>> Start QUOTED PASSAGE

From: Thomas Dowling <tdowling(at)>
Date: Wed Jan 10 2007 - 14:46:48 GMT
On 1/10/2007 8:15 AM, James wrote:

> Good morning again!
> I have another question.  I am pretty sure someone on this discussion list
> has some knowledge about User-Agents (bots in particular) that seem to use
> Mozilla/2.0 or Mozilla/5.0.  For instance, Ask seems to use Mozilla/2.0 and
> Google seems to use Mozilla/5.0.  Do you know what this means?  Are they
> somehow running their spider through Mozilla?  Do they have Mozilla
> installed on their server to do this somehow?  Are there advantages to
> this?

Sometime last year, Google did indeed start using a Gecko-based page
renderer with googlebot, so it is in fact "Mozilla/5.0 (compatible...)".
 They did this to crack down on index spam that used CSS to hide from
browsers but showed up in googlebot's former Lynx-based crawler.

I don't know why Ask advertises as Mozilla/2.0, but there's a long, sad
history of sites refusing to send content if they decide your browser
isn't compatible, and all too often this decision is based on the
presence of the string "Mozilla/X.Y" in your User Agent header (though
usually such sites look for Mozilla/4.0 and above).

>> End QUOTED PASSAGE

PROMPT 1 |
Answer these questions from the User-Agent message:
(a) According to the quoted question, which Mozilla version does Ask seem to use?
(b) What kind of page renderer did Google start using with googlebot?
(c) Which Mozilla versions do sites that check the User Agent header usually look for?
PROMPT 2 | Extend the User-Agent message, picking up after its final sentence.
The data that follows the User-Agent message isn't needed.

>> Start AVAILABLE DATA

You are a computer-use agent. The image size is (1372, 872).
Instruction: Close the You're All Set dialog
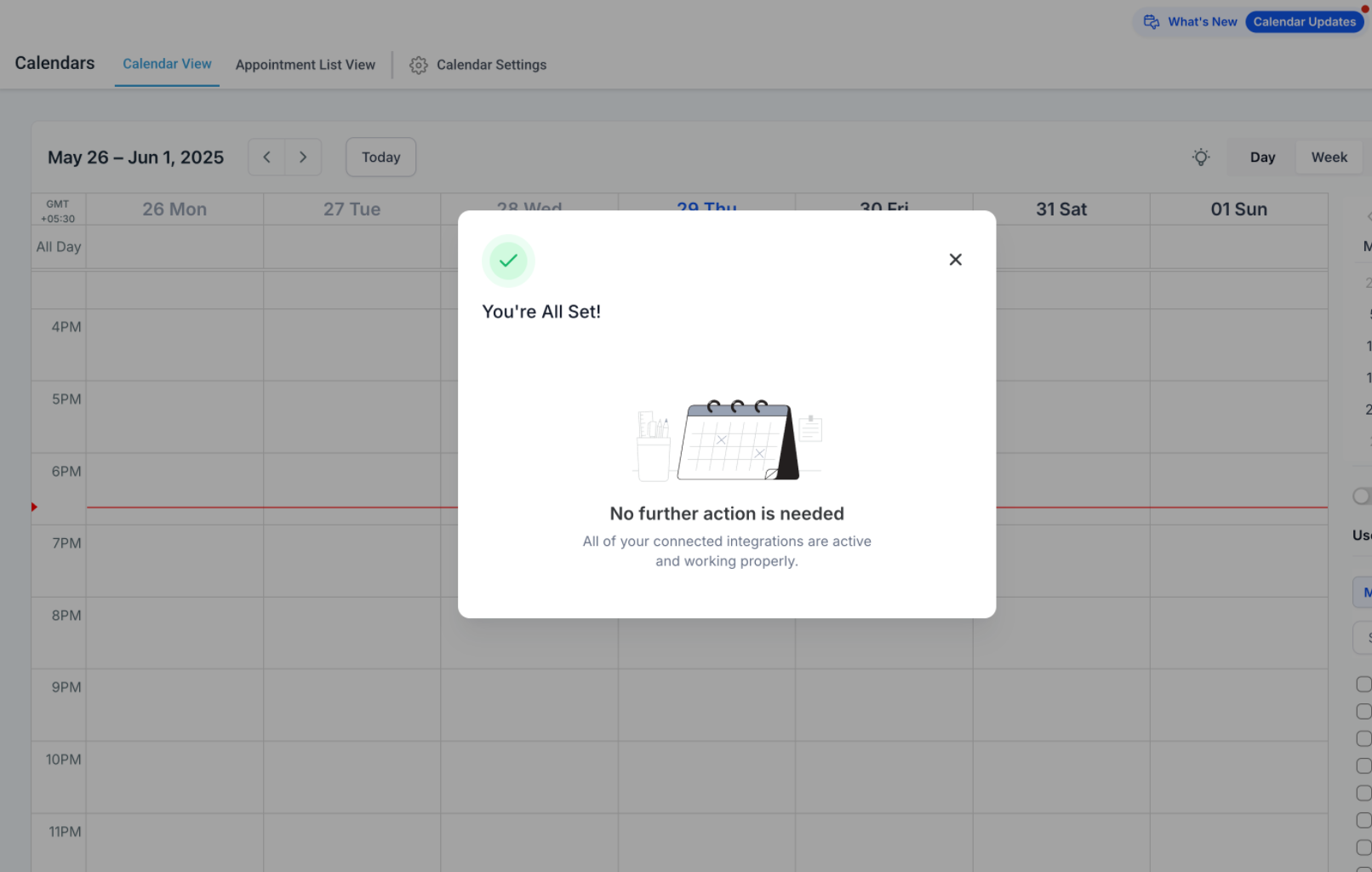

>> End AVAILABLE DATA

FINAL ANSWER 1 |
(a) Mozilla/2.0
(b) A Gecko-based page renderer
(c) Mozilla/4.0 and above

FINAL ANSWER 2 |
> ...I wondered if the Swish-e spider could be enhanced by doing this.
> For instance, maybe this would solve the UTF-8 issue?  Maybe it would solve
> other issues too.  I am speaking out of "ignorance" because this aspect of
> Google and Ask are not known to me.  Perhaps someone could help out in this
> area.  Bill?

If anything, that would be negotiated based on the Accept Charset
header, not the user agent string.  But I'm very doubtful that web
servers respond intelligently to Accept Charset.  And, of course, it
doesn't address any "SWISH-E + Local XML Files + UTF-8 = Oops" problems
(which is what I'm currently stuck on, f'rinstance).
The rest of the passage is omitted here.